Remarkably, in some patients one may see the exact opposite
of negativism in the symptom known as “automatic
obedience.” Here, patients do whatever they are told to do,
regardless of what it is. In the nineteenth century, one way to
test for this symptom was to tell a patient that you wished
him to stick the tongue out so that it might be pierced with a
needle. Patients would protrude their tongues and not flinch
when pierced by the needle.
Catalepsy, or, as it is also known, waxy flexibility, is
characterized by a state of continual and most unusual
muscular tension. If one attempts to bend the patient’s arm, it
is as if one were bending a length of thick metal wire, like
soldering wire. Definite resistance, though not great enough
to hinder movement, is nevertheless present. The remarkable
aspect here is that, as in bending the wire, the patient retains
whatever position the limb, or for that matter, the body, is
placed in. This happens regardless of whether the patient is
instructed to maintain the position or not. In this way the
most uncomfortable, grotesque, and strenuous positions may
be maintained for hours. This symptom, rarely seen in
modern times, was common before the advent of
antipsychotic medicines in the middle of the twentieth
century. The back wards of state hospitals housed many
catatonic patients who held their bodies in positions
throughout each nursing shift, day in and day out.
Posturing is said to occur when the patient, for no discernible
reason, assumes and maintains a bizarre posture. One may
keep the arms cocked; another stood bent at the waist to the
side.
Stereotypies are constituted by bizarre, perseverated
behaviors. A patient may march back and forth along the
same line for hours; another may repeatedly dress and
undress. Other persons may be approached again and again,
each time being asked the same question. The same piece of
paper may be folded and unfolded until it disintegrates. Most
patients can offer no reason for their senseless activity. When
asked, a patient replied, “it must be so.”
Echolalia and echopraxia are said to occur when the patient’s
behavior mirrors that of the other person, and, importantly,
4
when this happens automatically, and in the absence of any
request. If asked a question the echolalic patient will simply
repeat it, sometimes over and over again. The echopraxic
patient may clumsily mirror the gestures and posture of the
interviewer and, as in echolalia, may continue to do this long
after the other person has left, as if uncontrollably compelled
to maintain the same activity. Here it as if the ability to will
something independent of the environment has been lost, and
the patient is thus left enslaved in a mimicry of whatever is
close at hand.
Bizarre behavior may manifest as mannerisms, bizarre affect
or an overall disorganization and deterioration of behavior.
Mannerisms are bizarre or odd caricatures of gestures,
speech, or behavior. In manneristic gesturing patients may
offer their hands to shake with the fingers splayed out, or the
fingers may writhe in a peculiar, contorted way. In
manneristic speech, cadence, modulation, or volume are
erratic and dysmodulated. One patient may speak in a sing-
song voice, another in a telegraphic style, and yet another
with pompous accenting of random syllables. Overall
behavior may become manneristic. Rather than walking,
some patients may march in bizarre, stiff-legged fashion.

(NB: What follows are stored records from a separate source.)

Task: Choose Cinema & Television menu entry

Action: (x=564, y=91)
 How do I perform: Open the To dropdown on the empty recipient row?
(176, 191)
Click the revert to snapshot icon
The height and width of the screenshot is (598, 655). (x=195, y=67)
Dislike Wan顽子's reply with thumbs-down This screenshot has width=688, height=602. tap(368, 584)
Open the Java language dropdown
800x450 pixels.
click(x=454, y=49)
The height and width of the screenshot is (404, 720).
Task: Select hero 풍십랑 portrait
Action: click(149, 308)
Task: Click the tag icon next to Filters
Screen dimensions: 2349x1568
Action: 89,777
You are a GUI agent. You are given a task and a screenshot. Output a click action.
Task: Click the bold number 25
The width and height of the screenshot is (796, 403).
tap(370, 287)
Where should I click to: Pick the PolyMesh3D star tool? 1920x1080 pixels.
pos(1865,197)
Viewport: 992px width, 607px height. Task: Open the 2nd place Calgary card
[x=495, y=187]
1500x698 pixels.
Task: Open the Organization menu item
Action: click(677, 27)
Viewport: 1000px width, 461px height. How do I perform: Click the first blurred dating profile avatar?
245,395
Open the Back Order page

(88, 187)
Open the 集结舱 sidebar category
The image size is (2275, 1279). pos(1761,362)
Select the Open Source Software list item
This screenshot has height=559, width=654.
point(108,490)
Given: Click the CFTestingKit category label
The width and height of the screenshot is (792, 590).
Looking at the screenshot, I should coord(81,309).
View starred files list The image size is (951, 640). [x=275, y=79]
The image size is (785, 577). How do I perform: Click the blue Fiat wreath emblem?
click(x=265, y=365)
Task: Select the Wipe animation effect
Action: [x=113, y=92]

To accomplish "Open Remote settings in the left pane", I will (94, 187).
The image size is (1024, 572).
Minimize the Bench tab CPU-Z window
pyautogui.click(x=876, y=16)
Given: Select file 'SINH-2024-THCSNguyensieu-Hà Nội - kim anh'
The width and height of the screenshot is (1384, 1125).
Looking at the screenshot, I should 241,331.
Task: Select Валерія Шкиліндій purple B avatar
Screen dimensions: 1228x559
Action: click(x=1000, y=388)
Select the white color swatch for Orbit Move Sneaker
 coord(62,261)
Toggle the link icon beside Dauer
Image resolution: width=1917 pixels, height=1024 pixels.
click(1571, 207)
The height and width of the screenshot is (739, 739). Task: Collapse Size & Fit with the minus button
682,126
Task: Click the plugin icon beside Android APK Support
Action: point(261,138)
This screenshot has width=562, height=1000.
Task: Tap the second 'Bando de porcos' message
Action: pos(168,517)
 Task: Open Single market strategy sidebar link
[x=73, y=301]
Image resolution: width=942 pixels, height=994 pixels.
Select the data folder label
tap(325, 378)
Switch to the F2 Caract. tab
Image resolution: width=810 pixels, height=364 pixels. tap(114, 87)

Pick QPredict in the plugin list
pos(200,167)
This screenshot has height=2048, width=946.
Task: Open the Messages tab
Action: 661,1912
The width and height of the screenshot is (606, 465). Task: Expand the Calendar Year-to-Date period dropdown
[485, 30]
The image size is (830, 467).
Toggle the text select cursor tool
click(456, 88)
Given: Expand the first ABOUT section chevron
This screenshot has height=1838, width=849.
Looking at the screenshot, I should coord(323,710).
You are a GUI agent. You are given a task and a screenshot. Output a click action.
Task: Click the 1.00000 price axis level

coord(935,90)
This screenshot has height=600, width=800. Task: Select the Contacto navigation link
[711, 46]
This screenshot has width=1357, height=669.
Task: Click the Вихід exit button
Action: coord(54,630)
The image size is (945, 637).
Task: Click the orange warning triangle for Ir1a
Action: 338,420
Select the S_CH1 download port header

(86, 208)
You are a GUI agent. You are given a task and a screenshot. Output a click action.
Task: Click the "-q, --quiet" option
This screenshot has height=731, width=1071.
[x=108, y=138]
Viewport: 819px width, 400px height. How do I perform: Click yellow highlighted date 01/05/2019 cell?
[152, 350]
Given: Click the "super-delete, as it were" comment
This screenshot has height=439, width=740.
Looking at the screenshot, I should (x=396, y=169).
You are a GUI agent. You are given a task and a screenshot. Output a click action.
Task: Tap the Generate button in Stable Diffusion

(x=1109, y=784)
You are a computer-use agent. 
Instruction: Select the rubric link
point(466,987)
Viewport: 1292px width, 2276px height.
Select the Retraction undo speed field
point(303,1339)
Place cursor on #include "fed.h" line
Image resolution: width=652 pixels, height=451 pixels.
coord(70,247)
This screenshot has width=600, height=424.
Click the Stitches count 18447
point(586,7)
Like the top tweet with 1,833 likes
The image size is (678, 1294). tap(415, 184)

Bizarre affect appears to represent a distortion of the normal
connection between felt emotion and affective expression.
Often, facial expression appears theatrical, wooden, or under
a peculiar constraint. Patients may report feeling joy, yet the
rapturous facial expression may appear brittle and tenuous.
Conversely patients may report grief, and indeed tears may
be present, yet the emotion lacks depth, as if patients were
merely wearing a mask of grief that might disappear at any
moment. Inappropriate affect may also be seen. Here the
connection between the patient’s ideas and affect seems
completely severed. A young patient, grief stricken at a
parent’s funeral, was seen to snicker; another patient, relating
the infernal tortures suffered just the night before, smiled
beatifically.
Another, very important form of bizarre affect is unprovoked
and mirthless laughter. For no apparent reason patients may
break into bizarre and unrestrainable laughter. Though
appearing neither happy nor amused, the laughter continues.
Some patients report that they were unable to not laugh, that
the laughter moved itself no matter how they felt.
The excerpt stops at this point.